Selling, general, and administrative expense as a percentage of home sale revenues was 40.7% for the three months ended September 30, 2010 compared with 19.8% for the same period in the prior year. For the nine months ended September 30, 2010, selling general and administrative expenses as a percentage of home sale revenues was 21.9% compared with 19.5% in the prior year period. Results for the three and nine months ended September 30, 2010 include the adverse impact of certain insurance claims totaling $272.2 million and $291.8 million, respectively. Excluding such charges, our selling, general, and administrative expense as a percentage of home sale revenues decreased significantly from the prior year periods. While the gross dollar amount of our overall selling, general and administrative costs increased as a result of the Centex merger and our higher volumes, our internal initiatives focused on controlling costs and matching our overall cost structure with the current business environment have resulted in significant improvements in our overhead leverage. Selling, general, and administrative costs also included severance costs of $7.1 million and $11.1 million for the three and nine months ended September 30, 2010. The three and nine months ended September 30, 2009 included transaction and integration costs related to the Centex merger, including severance, totaling $50.9 million and $56.6 million. The three months ended September 30, 2009 also included certain duplicative corporate and divisional overhead costs during the transition period following the Centex merger. Overall, we have achieved significant reductions in overhead costs since the Centex merger. However, our overhead leverage remains high relative to our sales volumes, so achieving a more efficient overhead structure remains an area of focus, including additional consolidation and streamlining of certain of our field teams and corporate functions in the fourth quarter of 2010.

Equity in earnings (loss) of unconsolidated entities was $(3.6) million and $1.8 million for the three and nine months ended September 30, 2010, respectively, compared with $(4.2) million) and $(57.2) million for the three and nine months ended September 30, 2009, respectively.
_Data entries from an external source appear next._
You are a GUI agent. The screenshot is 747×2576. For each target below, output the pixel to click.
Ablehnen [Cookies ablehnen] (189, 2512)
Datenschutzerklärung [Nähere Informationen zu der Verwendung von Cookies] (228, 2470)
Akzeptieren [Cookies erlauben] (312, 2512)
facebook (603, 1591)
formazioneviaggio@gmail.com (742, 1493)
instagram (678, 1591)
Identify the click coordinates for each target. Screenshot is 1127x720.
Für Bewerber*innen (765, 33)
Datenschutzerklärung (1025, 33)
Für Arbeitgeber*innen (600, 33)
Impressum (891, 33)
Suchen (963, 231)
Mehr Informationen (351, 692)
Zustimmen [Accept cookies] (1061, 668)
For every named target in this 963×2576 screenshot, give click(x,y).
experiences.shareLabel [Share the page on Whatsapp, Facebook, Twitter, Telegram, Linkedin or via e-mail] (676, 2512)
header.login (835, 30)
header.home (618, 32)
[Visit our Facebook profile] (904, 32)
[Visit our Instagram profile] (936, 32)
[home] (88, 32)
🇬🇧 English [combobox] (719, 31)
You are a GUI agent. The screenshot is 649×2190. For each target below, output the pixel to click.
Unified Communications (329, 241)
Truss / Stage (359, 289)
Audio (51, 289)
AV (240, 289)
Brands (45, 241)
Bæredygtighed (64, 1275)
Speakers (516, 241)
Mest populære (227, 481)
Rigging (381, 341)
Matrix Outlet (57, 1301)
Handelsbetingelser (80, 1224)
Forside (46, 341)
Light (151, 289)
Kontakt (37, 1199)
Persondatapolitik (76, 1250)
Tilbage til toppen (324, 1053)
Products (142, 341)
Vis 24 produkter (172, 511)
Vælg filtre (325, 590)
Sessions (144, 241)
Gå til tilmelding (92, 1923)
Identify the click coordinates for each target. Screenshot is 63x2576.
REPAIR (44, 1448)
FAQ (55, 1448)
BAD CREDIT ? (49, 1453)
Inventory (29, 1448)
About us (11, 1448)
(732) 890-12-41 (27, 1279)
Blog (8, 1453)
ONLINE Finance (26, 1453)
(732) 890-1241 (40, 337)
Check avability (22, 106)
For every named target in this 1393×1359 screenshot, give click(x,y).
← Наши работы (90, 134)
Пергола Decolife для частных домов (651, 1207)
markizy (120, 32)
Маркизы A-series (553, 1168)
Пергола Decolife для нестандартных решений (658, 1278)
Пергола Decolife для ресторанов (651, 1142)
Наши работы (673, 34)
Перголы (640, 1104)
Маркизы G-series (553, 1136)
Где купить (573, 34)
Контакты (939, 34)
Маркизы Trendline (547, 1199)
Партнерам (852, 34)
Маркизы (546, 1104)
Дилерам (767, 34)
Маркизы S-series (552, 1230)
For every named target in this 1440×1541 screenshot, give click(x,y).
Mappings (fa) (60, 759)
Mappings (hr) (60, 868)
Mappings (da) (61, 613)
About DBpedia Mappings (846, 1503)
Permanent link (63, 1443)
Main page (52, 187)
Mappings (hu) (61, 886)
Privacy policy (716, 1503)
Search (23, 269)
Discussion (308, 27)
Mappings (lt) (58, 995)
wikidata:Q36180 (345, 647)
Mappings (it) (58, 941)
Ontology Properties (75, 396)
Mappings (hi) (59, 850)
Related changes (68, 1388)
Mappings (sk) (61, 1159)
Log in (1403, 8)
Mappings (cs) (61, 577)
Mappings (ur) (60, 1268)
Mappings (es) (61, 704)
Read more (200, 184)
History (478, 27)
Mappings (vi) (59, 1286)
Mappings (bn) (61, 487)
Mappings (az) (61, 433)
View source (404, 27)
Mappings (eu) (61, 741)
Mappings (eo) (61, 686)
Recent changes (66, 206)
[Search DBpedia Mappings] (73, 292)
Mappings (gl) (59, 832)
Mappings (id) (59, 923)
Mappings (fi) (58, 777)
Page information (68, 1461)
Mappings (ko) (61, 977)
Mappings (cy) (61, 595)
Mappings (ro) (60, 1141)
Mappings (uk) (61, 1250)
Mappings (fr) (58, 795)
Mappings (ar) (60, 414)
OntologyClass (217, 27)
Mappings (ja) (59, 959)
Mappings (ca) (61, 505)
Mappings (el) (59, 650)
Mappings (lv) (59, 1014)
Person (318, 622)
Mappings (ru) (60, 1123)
The primary cause for this change in results is the lower levels of impairments related to these entities. The majority of our unconsolidated entities represent land development joint ventures, so the timing of income and losses can vary significantly between periods depending on the timing of transactions and circumstances specific to each entity.

Other income (expense), net includes the write-off (recovery) of deposits and pre-acquisition costs resulting from decisions not to pursue certain land acquisitions. These write-offs vary in amount from period to period as we continue to evaluate potential land acquisitions for the most effective use of capital. Other income (expense), net also includes goodwill impairments totaling $654.9 million and $656.3 million for the three and nine months ended September 30, 2010, respectively. Additionally, other income (expense), net includes certain lease exit costs and asset impairments related to overhead reduction efforts. Other income (expense), net for the nine months ended September 30, 2010 and 2009 also includes $10.2 million and $8.9 million, respectively, related to the net favorable resolution of certain contingencies. The impact of such items for the three months ended September 30, 2010 and 2009 was not significant.

The total purchase price related to approved land under option for use by our Homebuilding operations at future dates totaled $739.2 million at September 30, 2010. These land option agreements, which may be cancelled at our discretion and may extend over several years, are secured by deposits and pre-acquisition costs totaling $97.7 million at September 30, 2010, of which $4.1 million is refundable. This balance excludes contingent payment obligations which may or may not become actual obligations to us.